Francis, the (Misled) Humanist Environmentalist

 

shutterstock_195361532I started reading Laudato Si’ over the weekend; I’ve a long way to go, but I’m now reasonably familiar with some of the basic arguments Pope Francis makes in the early chapters.

One thing that leaped off the page is the world of difference between the pope’s views and those of the environmentalist left, especially of the Paul Ehrlich variety. This is hardly surprising. Where the latter sees humanity as a sentient blight on the world that needs to reduce its number to negligible sustainable levels, the pope begins with a concern for the welfare of human beings (particularly, the poor) and expresses concern that they’re bearing the brunt of our industrialist/consumerist culture while being denied their share of its benefits. If lefty environmentalism is anti-human, Francis’ environmentalism is decidedly humanist in the best (and very Catholic) sense of the word.
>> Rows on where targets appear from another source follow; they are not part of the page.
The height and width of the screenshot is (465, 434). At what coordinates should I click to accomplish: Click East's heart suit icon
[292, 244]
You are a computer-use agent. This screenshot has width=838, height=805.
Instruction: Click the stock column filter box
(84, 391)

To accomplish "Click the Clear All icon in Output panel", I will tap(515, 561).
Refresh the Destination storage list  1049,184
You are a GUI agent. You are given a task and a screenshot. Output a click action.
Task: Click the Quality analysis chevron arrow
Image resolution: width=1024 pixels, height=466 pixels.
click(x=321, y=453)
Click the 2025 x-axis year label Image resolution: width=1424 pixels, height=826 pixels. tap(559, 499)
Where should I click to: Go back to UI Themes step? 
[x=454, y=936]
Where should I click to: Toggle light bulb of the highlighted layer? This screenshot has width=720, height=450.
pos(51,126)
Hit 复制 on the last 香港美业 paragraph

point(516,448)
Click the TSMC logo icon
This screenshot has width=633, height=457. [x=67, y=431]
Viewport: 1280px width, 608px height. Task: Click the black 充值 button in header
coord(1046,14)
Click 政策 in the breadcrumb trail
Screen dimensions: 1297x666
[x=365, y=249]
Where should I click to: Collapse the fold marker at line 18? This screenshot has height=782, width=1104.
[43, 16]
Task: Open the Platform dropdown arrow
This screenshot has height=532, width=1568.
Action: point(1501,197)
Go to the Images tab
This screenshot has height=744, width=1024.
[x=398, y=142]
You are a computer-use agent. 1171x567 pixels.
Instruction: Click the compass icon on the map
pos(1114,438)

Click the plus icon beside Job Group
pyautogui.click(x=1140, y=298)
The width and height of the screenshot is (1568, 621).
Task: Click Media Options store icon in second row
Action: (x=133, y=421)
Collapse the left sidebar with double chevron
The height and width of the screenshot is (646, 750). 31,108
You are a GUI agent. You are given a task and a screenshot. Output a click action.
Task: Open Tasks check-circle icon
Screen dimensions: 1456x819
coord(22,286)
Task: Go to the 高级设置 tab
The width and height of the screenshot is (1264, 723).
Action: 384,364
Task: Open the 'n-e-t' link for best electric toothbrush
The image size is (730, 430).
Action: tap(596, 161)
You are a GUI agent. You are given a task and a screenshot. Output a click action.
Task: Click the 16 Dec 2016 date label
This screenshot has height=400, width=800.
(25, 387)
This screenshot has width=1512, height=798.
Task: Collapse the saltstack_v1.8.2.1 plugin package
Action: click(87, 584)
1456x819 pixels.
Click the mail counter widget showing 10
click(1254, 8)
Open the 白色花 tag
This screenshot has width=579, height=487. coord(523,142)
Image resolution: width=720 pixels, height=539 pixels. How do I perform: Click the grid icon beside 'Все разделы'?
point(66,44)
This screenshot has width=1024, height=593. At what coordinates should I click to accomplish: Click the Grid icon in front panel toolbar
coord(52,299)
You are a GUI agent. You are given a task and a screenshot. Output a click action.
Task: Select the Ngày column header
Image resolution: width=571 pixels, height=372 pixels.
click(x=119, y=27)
Again, it’s hardly surprising the leader of the oldest and largest Christian denomination is concerned with human well-being, particularly that of the poor. What’s frustrating, however, is Francis’s apparent blindness to the similarly-human-centric motivations of the many climate change skeptics, fossil-fuel apologists, and free marketeers that he lambasts. Over and over, the pope identifies these groups as the defenders of a short-term focused, get-mine-while-I-can “throwaway culture” that’s largely to blame for the world’s material suffering. He writes repeatedly about the need to “protect” Nature, without ever hinting how, in so many ways, She seems to have it in for us — and that we’re only able to fight back thanks to this technology.

Moreover, Francis is either unaware of — or uninterested in — how we came to be able to support so many people on this planet, and adopts a very wrong-headed idea about what the world was like in its natural form. Between the dawn of humanity and the Church’s founding, we discovered the means to support somewhere on the order of 200 million souls. That’s a remarkable achievement, considering how little of the world is naturally capable of supporting humanity (to say nothing of the natural threats to life from disease, scarcity, natural disaster, and predation that afflicted our ancestors for over a thousand centuries). As Matt Ridley put it just last week:

It is we eco-optimists [and free-market defenders and fossil-fuel enthusiasts], ironically, who are acutely aware of how miserable this world still is and how much better we could make it – indeed how precariously dependent we are on still inventing ever more new technologies…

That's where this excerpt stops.